What will happen to digital privacy when Google introduces this feature?
After reading all of this, you’ve been a very good Gizmodo audience member, so as a reward, it’s time for a quick history lesson on the privacy movements of the last few years.
Apple introduced a feature similar to the Android Privacy Sandbox back in 2021 with a feature called App Tracking Transparency. If you’re an iPhone user, you’ve seen your apps asking you to give them permission to track you. In some ways, Apple’s attitude is much more powerful. If you say no, you just don’t want your apps to track you, period, and Apple didn’t seem even remotely concerned about who might be harmed by it. (Not that you should feel bad about the ad tech industry, just saying it’s been extremely disruptive). Conveniently, Apple still does its own tracking, even if it promises not to, research has shown, and the company has created entirely separate privacy settings for its own apps with much softer language.

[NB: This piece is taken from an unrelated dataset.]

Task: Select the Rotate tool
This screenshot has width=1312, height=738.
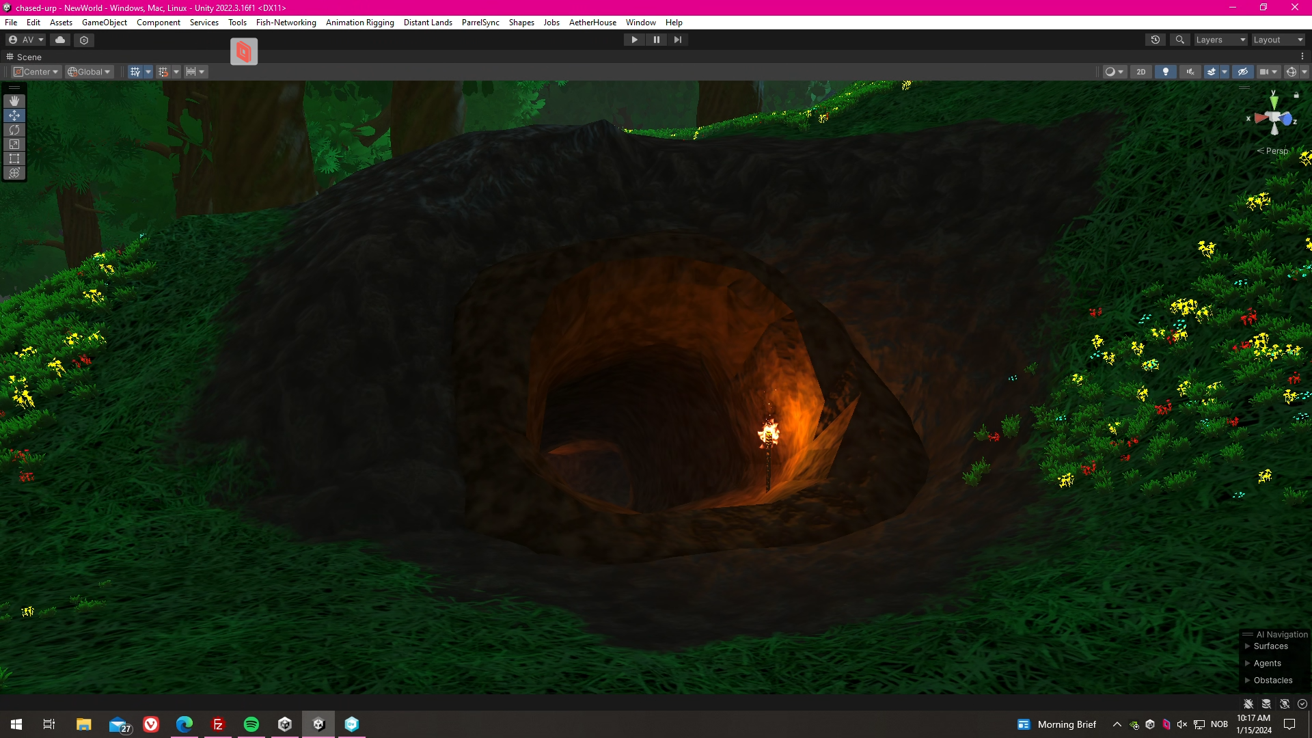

Google has taken a much gentler approach. That same year, Google announced it would kill the third-party cookie, the primary way companies (including Google) have been using it to spy on everything you do on the internet. But Google promised to introduce something in place of those cookies that would still allow companies to use data to make some cool bucks. Everything that Google rolls out is called Privacy Sandbox, and Privacy Sandbox for Android is a part of it. The other part is all done in Google Chrome. Now you are very well informed about Privacy Sandbox.
Google does this for three reasons. First, because Google is your friend and loves you. Second, Google makes… how much was it? Oh right, $283 billion in a bad year from using your data, so it’s not going to kill cookies for nothing. And third, with governments around the world dying to deal the antitrust blow to Google, the company must be very careful not to harm its competition in overtly self-privileging ways.
“I think the main advantage Google will have is that they are the most prepared for it. But the other companies that are also leaning in and building their systems to adapt to the technology will also have an advantage,” Bannister said. “Anyone who sits back and says fuck Google and everyone else and refuses to work on it is in trouble. You ignore the rising tide.”